Although the King James Version renders the Hebrew name of this bird as “cuckow” (cuckoo), this translation has generally been abandoned in favor of sea gull (sometimes called sea mew). (See CUCKOO.) Some lexicographers understand the name to be derived from a root meaning “be thin, slender, or lean,” which might describe the gull from the standpoint of its trim appearance and the relative narrowness of the body as compared with the long, pointed wings. Others believe the Hebrew name shaʹchaph is in imitation of the shrill cry made by this generally noisy bird. The older versions (LXX, Vg) also understood it to refer to the seagoing gull. The Hebrew term shaʹchaph may be understood to be a generic term for a web-footed seabird resembling a gull. This group includes the true gulls, terns, skimmers, and skuas.
Gulls, members of the family Laridae, are generally powerful fliers, and in addition to swimming well, they rest and even sleep on the water. The gull alternately flaps its wings, soars, wheels, and glides downward to pick up food in the form of fish, insects, and practically any kind of offal and garbage (thus serving as a valuable scavenger in ports and harbors). Herring gulls carry mussels or other mollusks up into the air and then drop them on rocks to break them open and make possible the eating of their contents. Despite its avid appetite for carrion, the gull is exceptionally clean in its habits.

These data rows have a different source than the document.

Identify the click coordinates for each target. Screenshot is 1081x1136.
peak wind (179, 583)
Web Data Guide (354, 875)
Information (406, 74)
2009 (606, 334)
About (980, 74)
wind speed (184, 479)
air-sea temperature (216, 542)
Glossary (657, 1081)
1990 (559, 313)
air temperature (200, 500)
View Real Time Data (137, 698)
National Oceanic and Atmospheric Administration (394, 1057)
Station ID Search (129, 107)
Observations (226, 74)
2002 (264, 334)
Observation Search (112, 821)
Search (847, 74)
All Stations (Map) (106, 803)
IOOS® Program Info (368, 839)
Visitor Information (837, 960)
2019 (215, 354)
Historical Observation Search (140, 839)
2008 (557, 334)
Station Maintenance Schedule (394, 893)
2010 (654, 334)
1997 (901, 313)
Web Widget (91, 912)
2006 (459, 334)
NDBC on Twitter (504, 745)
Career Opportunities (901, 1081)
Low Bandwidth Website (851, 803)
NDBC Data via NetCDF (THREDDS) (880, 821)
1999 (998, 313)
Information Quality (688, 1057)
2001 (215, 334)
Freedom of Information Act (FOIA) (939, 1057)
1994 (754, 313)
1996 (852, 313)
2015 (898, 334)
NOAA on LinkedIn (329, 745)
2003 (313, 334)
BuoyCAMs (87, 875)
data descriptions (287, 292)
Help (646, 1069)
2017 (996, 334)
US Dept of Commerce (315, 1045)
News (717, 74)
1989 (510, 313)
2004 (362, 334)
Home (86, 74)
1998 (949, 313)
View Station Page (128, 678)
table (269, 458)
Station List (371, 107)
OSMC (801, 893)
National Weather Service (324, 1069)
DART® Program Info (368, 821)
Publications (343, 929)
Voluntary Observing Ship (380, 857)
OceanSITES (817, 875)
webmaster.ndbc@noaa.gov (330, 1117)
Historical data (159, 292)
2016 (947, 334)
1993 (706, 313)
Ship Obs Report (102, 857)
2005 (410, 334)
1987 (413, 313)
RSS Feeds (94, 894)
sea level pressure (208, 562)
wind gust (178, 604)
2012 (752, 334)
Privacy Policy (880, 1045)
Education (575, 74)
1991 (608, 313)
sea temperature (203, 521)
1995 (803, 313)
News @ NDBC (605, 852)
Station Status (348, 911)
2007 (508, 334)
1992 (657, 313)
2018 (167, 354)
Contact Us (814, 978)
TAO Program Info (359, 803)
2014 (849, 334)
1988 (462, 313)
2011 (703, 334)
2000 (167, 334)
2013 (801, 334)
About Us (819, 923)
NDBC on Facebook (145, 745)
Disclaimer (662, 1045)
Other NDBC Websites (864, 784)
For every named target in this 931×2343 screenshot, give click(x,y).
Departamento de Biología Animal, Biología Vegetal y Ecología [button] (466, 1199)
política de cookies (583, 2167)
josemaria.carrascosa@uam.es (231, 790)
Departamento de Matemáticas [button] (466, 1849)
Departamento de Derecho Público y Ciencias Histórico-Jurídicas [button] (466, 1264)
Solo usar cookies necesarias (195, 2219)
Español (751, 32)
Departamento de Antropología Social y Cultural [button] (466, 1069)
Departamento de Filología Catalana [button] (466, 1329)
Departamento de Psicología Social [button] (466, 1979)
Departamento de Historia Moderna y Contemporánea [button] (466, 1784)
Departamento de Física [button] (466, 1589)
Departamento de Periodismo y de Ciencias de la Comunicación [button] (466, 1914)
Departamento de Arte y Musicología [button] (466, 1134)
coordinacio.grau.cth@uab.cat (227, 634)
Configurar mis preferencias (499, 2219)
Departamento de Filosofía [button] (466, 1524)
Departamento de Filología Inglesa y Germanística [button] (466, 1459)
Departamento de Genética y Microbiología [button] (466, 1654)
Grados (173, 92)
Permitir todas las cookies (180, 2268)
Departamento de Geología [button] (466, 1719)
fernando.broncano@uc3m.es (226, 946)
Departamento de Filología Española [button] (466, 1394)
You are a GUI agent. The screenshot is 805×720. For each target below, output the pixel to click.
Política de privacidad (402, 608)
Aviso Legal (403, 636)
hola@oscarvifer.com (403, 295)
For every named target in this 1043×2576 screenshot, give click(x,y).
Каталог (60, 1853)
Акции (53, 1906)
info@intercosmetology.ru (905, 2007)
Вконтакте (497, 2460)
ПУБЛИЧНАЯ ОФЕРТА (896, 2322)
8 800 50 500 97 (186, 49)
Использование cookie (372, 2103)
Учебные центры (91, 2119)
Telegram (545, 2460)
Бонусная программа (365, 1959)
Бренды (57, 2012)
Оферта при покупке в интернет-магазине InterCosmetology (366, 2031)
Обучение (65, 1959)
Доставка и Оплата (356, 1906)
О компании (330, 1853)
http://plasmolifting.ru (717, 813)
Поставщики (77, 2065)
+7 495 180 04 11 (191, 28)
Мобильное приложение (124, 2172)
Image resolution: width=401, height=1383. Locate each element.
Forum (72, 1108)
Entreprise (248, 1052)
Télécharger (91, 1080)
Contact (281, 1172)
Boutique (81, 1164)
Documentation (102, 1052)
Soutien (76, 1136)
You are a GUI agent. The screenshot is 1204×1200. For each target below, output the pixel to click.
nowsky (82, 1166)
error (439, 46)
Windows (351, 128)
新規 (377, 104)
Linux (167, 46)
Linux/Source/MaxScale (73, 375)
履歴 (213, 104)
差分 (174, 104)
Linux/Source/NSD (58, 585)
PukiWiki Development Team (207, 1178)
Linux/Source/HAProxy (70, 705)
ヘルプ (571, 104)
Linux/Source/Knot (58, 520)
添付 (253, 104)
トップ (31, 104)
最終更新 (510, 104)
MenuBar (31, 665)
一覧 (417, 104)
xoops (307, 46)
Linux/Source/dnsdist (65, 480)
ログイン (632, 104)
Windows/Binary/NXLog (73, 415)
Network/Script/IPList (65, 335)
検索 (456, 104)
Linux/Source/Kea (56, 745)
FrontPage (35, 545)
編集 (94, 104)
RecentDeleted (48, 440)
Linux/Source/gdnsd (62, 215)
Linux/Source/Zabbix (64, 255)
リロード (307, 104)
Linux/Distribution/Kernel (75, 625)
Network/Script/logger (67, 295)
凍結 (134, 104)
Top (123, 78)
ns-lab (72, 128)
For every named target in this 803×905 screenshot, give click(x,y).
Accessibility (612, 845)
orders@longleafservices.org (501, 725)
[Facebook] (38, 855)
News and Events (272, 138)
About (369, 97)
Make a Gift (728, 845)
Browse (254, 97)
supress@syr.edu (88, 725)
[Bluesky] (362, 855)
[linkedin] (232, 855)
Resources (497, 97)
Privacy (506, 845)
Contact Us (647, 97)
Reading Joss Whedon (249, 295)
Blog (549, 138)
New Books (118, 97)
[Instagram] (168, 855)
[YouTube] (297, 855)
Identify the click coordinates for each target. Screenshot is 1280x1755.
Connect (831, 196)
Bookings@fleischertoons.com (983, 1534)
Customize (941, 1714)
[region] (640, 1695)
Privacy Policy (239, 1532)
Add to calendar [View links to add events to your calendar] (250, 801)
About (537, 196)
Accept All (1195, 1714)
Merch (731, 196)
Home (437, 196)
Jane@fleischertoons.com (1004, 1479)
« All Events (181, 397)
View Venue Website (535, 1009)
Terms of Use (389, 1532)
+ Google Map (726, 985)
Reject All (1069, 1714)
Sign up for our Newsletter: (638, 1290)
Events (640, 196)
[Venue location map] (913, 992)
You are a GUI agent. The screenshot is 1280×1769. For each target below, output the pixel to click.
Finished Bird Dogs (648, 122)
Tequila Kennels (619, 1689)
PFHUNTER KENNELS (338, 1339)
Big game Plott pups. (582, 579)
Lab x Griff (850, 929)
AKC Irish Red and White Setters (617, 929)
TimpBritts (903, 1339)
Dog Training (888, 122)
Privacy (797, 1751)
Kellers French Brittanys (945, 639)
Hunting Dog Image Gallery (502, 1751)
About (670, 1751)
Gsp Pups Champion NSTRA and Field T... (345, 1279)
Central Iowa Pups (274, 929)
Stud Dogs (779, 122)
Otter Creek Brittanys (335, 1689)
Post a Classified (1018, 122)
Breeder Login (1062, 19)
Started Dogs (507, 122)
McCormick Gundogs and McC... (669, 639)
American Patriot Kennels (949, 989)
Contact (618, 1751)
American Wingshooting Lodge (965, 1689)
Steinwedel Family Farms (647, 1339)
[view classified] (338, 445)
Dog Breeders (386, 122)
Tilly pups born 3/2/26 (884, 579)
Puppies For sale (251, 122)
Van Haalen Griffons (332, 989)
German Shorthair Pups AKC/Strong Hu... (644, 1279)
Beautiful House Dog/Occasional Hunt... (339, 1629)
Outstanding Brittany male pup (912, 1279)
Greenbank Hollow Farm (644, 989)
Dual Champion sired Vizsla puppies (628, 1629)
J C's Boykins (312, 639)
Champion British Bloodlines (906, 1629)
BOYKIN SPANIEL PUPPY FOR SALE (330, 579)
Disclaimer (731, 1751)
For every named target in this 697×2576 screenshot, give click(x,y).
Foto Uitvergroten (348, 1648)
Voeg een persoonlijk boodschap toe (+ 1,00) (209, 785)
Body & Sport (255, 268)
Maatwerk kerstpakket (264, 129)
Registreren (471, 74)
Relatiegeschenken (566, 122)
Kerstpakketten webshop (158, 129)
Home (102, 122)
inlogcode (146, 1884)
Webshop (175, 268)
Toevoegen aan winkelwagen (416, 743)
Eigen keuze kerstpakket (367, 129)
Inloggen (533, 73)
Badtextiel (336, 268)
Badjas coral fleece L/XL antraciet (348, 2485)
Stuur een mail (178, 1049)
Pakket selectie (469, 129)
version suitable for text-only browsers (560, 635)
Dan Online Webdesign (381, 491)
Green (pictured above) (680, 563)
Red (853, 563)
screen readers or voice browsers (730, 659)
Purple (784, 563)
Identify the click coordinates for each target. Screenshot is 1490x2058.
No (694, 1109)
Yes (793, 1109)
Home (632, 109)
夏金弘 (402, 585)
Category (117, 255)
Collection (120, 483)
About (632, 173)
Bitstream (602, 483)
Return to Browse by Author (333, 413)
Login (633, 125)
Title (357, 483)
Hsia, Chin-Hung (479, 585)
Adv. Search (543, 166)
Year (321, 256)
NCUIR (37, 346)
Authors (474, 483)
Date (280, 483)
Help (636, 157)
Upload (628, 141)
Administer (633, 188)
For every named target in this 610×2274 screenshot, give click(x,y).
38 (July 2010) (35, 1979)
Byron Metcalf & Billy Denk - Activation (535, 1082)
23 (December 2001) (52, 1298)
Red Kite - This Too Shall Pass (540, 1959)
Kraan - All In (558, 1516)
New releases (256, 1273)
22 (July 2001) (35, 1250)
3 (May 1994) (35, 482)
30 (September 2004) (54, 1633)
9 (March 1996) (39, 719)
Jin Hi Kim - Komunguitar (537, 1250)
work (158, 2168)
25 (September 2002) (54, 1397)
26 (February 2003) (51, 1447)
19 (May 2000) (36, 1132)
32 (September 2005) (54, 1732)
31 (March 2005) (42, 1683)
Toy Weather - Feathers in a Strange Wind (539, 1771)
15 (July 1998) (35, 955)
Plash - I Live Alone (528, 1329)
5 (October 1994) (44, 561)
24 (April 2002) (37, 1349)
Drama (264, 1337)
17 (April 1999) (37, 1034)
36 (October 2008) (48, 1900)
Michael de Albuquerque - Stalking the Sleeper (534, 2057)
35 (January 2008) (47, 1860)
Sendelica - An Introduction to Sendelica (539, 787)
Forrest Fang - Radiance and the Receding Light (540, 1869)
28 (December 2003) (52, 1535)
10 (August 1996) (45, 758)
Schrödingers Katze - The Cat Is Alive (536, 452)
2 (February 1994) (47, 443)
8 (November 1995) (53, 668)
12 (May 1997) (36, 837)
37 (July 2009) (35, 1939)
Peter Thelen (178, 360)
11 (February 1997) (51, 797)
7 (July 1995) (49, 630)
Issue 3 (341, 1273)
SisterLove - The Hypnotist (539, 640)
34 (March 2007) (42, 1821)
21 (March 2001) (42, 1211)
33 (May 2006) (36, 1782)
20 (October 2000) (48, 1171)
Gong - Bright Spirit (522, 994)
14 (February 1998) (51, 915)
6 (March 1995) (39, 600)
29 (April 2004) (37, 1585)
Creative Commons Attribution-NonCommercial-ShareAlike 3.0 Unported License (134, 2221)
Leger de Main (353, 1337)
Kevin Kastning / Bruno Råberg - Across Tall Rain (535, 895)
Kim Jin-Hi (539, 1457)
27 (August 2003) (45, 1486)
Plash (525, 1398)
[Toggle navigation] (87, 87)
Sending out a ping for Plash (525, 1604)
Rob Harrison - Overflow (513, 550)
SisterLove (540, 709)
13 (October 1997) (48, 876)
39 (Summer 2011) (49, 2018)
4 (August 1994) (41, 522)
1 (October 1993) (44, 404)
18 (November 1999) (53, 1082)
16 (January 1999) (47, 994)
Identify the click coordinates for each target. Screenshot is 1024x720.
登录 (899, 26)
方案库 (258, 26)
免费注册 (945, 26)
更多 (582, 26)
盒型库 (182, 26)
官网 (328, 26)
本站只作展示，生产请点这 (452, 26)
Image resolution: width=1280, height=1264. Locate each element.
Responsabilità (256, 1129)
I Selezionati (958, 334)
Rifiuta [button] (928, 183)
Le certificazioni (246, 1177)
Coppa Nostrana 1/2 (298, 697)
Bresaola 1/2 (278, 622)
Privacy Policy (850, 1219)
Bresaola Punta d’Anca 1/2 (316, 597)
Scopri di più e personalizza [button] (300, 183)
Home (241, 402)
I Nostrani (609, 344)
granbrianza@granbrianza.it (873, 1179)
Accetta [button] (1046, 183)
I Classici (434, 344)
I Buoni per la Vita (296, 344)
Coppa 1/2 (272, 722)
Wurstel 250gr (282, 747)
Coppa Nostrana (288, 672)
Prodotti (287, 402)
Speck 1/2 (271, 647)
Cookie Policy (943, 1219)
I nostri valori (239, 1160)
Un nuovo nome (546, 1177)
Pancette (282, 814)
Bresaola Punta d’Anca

Several varieties of gulls, including the herring gull (Larus argentatus) and different types of the black-headed gull (Larus ridibundus), are found in Palestine along the Mediterranean seacoast and around the Sea of Galilee. Their color is usually white, though the back and upper side of the wings may be a pearl gray. The bill is strong and slightly curved. They usually live in colonies, nesting on cliff ledges or along the shores. Ranging in body size from that of a pigeon up to some 76 cm (30 in) in length, the gull’s wingspan may be as much as 1.5 m (5 ft) across. A restless and seemingly tireless bird, the gull is able to continue flying even in stormy gales. Its abundant and overlapping feathers, as many as 6,544 being counted on a single large gull, keep the body warm and dry during sustained periods of rest in the water.
The tern, a member of the family Sternidae, is also abundant on Palestine’s shores. It has a leaner body than the gull, is not a carrion eater, and has a forked tail and long tapering wings that are narrower than those of the gulls. Most terns are white, though generally wearing a black or gray cap. Feeding mainly on small fish, the tern hovers about and then darts quickly into the water with its long, straight, slender bill pointed downward to seize its prey. The tern is the greatest long-distance migrator of all birds, the arctic tern (Sterna paradisaea) covering as much as 35,400 km (22,000 mi) annually. Some terns, however, prefer the coastal waters of the warmer regions. Their rapid-moving, very graceful flight has earned them the name of swallows of the sea.
Like the falcon and the ibis, the gull was viewed as a sacred bird in ancient Egypt.